Seth MacFarlane has always billed himself as a rebel, one who eschews societal norms in search of edgy comedy that will offend just as many people as it entertains. From Family Guy, to Ted, to his unforgettably controversial Oscars performance, MacFarlane has always got a kick out of squaring up to the world and slapping it in the face. It is a great disappointment then, that his latest romp through the Wild West, bringing to mind works of contemporaries Mel Brooks (Blazing Saddles) and South Park creator Trey Parker (Cannibal! The Musical) is a tame, lazy affair where the saddles aren't blazing and there's barely a musical number in sight.

Making his first foray into live action acting, MacFarlane plays Albert Stark, a lowly sheep farmer who still lives with his parents as he struggles to make a meagre living in an 1882 frontier town by the name of Old Stump. Stark, who has little going for him, is promptly dumped by his long-term girlfriend Louise (Amanda Seyfried) and in an effort to win back her heart, challenges her new man (played by a moustachioed Neil Patrick Harris) to a gun battle. He enlists the help of the town's newest arrival Anna (Charlize Theron) and the pair quickly fall for each other but unbeknownst to him, Anna is married to Clinch (Liam Neeson), a vile gunslinger who won't take kindly to her new man.

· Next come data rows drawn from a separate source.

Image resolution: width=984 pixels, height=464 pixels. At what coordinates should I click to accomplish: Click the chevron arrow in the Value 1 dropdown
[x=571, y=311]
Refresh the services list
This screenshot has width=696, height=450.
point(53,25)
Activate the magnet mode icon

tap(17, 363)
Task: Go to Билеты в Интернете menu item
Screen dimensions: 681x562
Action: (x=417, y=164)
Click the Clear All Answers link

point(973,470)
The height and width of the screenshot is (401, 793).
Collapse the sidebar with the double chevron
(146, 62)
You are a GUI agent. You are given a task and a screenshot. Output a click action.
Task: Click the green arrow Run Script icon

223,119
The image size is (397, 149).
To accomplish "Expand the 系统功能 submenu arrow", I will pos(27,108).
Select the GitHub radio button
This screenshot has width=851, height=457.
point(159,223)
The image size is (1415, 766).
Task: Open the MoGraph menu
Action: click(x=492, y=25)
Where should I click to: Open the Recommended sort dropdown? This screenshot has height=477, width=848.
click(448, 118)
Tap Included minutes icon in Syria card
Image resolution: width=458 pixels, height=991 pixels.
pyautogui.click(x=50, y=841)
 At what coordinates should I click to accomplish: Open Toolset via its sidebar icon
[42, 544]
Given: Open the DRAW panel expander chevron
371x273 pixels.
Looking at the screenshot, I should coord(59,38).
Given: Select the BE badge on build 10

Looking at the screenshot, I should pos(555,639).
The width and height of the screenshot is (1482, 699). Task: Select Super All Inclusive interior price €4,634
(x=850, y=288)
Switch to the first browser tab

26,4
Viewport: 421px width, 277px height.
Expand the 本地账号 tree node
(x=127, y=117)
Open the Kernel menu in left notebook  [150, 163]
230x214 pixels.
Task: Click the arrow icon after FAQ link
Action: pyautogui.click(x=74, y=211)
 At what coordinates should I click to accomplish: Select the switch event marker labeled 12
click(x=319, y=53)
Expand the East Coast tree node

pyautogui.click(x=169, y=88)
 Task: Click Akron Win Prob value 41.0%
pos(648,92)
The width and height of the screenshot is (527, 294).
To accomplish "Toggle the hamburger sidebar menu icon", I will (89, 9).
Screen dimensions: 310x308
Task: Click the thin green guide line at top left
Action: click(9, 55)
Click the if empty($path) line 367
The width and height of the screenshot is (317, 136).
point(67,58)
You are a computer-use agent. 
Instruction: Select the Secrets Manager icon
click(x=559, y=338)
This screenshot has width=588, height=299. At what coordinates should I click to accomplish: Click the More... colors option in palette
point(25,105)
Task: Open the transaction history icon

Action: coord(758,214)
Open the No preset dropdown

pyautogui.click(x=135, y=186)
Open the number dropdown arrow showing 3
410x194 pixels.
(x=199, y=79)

If it all sounds a bit stuffy and obvious, that's because it is. The plot feels like it was lazily scribbled on the back of a napkin twenty minutes before pitching it to the executives. In a comedy like this the narrative mustn't simply exist as a vehicle for the film's jokes but in A Million Ways to Die in the West it does just that. The film is sluggishly paced and, surprisingly for MacFarlane, very small in scope. There are no epic journeys here, no large-scale musical numbers, and no elaborate set-pieces, the film simply trundles along aimlessly as if it's not quite sure what to do next.

All this wouldn't be quite such a problem if the comedy were a little stronger. MacFarlane's trademarks are all present, and there are one or two genuine laughs peppered throughout, but the bulk of the jokes feel slightly more puerile, slightly less mature (even for Seth) than usual. The sharp wit that made Family Guy and Ted such successes is visible only as a faint glimmer, struggling to be heard over a barrage of childish fart jokes. This could've been a moderately funny kids movie were it not for all the sex and swearing.

The supporting cast deliver mostly forgettable performances, Neeson in particular seems to have phoned his in during a couple of days shooting. Neil Patrick Harris delivers a few laughs but doesn't feature strongly enough. The film seems to exist mainly as MacFarlane's vanity project and while he does seem to have a good chemistry with Charlize Theron, her character's motivations are barely touched upon.

Ted cost $50 million and made 10 times that (sequel out next year). Following its extraordinary success, MacFarlane was free to explore new ground and do something that hasn't been done before. Instead he's made a film that struggles to justify its own existence, one that adds nothing new to his body of work and ultimately feels a little pointless.